PROVIDED ENTRIES:
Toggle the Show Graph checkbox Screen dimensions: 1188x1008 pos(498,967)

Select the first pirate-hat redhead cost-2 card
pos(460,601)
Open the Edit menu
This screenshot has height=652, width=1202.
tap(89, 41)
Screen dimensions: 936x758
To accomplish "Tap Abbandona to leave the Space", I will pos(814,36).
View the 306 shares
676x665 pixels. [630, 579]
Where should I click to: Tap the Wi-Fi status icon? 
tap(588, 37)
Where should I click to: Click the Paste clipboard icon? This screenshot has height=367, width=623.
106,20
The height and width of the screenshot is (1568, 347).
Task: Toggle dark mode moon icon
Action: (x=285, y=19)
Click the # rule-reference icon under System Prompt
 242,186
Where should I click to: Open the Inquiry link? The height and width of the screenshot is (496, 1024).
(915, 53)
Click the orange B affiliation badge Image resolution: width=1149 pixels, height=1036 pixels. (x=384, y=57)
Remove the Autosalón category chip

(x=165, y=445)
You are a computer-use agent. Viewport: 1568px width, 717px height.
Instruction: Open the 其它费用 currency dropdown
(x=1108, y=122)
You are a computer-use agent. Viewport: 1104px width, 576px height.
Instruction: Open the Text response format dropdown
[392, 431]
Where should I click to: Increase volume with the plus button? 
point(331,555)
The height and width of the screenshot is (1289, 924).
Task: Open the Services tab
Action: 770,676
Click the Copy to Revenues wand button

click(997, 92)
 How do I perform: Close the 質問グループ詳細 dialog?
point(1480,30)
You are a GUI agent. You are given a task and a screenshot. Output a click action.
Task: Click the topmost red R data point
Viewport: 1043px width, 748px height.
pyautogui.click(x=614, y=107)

TRY IT:
Repeat the data word for word, starting at its first line and stopping after the line that contains "Screen dimensions: 936x758".

EXERCISE RESULT:
Toggle the Show Graph checkbox Screen dimensions: 1188x1008 pos(498,967)

Select the first pirate-hat redhead cost-2 card
pos(460,601)
Open the Edit menu
This screenshot has height=652, width=1202.
tap(89, 41)
Screen dimensions: 936x758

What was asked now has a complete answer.